Additionally, I recently watched an episode of The Daily Show with Trevor Noah in which his guest was Kamau Bell, a black man comedian who published a book called The Awkward Thoughts of W. Kamau Bell. During the chat between him and Trevor Noah, Bell described feeling relief that his children were daughters instead of sons (he, of course, pointed out that he recognized the distinct struggles black women have) because he wouldn't have to decide at what age he had to tell his sons to be careful. He recalled his mom telling him when he was 11 years old, "When you go outside you're a grown-up now." He remarked that being a black man in America automatically made you a threat and you are treated as such.
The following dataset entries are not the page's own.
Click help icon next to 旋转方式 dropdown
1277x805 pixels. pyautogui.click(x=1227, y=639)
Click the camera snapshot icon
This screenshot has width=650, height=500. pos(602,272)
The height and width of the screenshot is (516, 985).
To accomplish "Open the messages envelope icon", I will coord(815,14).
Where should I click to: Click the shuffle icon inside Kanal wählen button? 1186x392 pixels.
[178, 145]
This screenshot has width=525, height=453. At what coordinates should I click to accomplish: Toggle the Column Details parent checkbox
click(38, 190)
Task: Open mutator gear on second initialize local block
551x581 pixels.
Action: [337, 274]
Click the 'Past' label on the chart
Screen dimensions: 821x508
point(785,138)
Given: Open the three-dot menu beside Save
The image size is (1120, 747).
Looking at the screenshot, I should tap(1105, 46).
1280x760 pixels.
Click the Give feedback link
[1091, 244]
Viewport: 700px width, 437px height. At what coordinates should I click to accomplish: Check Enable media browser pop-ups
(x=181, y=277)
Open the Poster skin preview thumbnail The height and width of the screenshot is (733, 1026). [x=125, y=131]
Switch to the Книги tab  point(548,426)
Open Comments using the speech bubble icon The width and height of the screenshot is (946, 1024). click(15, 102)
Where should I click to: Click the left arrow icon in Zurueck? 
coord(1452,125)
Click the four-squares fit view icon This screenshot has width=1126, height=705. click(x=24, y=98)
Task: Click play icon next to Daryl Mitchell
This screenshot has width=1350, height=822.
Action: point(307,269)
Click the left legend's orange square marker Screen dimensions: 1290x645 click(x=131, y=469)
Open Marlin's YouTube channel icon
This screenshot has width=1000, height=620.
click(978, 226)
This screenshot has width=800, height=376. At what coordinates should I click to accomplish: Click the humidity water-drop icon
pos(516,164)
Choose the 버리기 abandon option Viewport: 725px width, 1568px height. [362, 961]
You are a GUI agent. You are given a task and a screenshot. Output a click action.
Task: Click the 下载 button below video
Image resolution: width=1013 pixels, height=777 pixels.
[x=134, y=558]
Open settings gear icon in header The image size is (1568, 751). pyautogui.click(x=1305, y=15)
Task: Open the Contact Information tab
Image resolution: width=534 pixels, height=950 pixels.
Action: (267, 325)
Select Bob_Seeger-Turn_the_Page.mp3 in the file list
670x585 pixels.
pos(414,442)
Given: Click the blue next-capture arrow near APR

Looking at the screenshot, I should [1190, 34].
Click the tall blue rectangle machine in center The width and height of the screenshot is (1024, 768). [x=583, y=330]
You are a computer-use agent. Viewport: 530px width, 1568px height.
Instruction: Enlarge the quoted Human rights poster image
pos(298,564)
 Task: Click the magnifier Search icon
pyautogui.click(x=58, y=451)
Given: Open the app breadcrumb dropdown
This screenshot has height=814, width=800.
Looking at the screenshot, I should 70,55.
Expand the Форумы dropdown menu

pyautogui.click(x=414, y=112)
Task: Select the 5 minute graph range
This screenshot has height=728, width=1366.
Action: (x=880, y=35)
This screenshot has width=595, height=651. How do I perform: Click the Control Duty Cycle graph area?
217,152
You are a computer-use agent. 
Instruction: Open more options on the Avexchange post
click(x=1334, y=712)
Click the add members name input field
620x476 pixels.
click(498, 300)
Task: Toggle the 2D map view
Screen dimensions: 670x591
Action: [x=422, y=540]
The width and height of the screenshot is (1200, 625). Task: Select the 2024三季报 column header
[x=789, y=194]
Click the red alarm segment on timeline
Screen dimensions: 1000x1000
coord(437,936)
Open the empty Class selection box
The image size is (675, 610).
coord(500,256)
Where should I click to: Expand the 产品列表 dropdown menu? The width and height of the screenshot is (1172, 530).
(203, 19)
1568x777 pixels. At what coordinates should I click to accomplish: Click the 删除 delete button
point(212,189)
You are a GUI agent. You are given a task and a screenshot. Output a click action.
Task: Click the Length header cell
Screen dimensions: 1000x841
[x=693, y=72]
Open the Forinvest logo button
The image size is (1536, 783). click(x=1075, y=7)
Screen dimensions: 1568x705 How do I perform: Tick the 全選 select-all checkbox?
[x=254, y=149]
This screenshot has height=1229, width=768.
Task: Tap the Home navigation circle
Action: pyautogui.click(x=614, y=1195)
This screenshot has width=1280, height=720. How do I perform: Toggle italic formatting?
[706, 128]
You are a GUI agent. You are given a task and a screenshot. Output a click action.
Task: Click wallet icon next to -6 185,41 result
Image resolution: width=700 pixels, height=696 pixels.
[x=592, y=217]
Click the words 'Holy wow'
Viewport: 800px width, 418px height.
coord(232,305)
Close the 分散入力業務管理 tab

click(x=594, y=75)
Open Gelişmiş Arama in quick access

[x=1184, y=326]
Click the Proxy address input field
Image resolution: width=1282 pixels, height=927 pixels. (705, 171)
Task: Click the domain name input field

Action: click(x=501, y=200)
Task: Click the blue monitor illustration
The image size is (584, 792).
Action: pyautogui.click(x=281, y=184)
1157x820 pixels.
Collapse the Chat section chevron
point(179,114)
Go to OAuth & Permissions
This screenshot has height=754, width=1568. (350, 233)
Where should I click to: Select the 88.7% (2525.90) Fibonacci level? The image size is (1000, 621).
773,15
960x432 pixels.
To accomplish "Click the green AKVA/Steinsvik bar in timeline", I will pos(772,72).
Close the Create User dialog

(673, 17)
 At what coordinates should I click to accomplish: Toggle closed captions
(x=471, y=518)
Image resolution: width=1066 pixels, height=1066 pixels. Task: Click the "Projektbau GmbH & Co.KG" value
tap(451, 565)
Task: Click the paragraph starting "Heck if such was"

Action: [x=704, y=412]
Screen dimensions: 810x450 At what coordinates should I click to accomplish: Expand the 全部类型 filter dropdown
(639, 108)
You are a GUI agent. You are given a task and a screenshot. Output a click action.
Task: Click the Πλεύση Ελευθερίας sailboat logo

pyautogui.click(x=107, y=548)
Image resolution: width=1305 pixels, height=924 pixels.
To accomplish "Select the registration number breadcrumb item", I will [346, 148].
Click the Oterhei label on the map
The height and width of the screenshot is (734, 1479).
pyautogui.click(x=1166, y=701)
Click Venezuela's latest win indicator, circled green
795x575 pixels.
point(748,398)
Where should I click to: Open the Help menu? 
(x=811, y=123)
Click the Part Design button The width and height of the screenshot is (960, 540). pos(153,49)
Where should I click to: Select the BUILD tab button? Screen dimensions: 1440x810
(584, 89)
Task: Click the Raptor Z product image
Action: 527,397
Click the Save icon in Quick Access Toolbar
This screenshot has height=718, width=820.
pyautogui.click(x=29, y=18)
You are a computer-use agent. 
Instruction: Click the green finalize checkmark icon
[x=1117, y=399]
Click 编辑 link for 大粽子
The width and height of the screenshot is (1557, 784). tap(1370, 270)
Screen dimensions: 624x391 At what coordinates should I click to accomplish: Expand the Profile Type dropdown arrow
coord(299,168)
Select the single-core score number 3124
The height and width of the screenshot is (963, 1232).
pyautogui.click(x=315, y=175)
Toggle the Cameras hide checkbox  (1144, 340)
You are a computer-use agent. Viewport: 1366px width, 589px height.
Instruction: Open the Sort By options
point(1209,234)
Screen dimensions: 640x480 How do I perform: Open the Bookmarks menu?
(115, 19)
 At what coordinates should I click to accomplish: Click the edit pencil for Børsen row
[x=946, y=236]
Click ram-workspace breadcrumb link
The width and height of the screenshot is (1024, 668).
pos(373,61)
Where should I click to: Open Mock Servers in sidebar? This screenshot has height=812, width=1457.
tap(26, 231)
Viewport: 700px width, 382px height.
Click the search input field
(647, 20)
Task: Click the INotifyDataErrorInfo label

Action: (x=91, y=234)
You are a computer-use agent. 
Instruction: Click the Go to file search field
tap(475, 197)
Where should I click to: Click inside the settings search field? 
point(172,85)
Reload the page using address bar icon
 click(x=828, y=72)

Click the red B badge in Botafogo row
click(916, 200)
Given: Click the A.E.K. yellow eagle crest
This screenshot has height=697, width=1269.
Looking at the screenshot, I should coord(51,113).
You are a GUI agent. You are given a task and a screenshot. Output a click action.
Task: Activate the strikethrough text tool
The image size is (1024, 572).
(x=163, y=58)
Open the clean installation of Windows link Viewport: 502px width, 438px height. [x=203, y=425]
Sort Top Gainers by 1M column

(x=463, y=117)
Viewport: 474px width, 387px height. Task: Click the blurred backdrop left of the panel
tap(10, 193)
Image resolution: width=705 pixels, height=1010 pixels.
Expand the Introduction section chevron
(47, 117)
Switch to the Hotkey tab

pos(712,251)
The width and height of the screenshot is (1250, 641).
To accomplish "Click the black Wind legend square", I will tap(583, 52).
This isn't the first time I've heard black men talk about this conversation--the one where parents of black sons have to tell them to be careful and to behave beyond their years because if they don't their lives are at risk.
Last month police in Dallas shot 15-year-old Jordan Edwards while he sat in the passenger seat of a car. Last week Betty Shelby was acquitted of manslaughter for shooting unarmed Terence Crutcher--a black man. Time and again, police officers kill black citizens. Most of the time, not only are they not charged with anything, they maintain their jobs on the force.
I don't know what it's like to be black. I don't know what it's like to be a police officer. But I do know that the modern-day police brutality we see almost daily is only the latest manifestation of racism and violence in our country. We have the power to stop it. But will we?